- [Task to complete]: Repeat exactly the lines that begin at the one containing "Where should I" and end at the final line of the records; include no pictures and nothing else.

- [Materials provided]:
________

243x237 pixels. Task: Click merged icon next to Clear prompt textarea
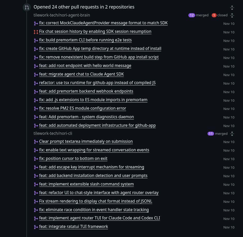(x=36, y=142)
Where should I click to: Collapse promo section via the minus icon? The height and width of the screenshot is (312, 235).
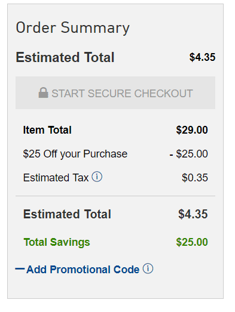click(20, 269)
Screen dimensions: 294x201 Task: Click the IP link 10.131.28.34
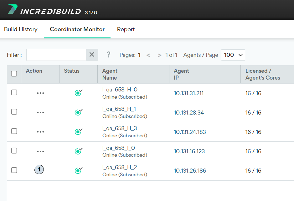click(x=188, y=112)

________

- [Task output]:
Where should I click to: Collapse promo section via the minus icon? The height and width of the screenshot is (312, 235).
click(20, 269)
Screen dimensions: 294x201 Task: Click the IP link 10.131.28.34
click(x=188, y=112)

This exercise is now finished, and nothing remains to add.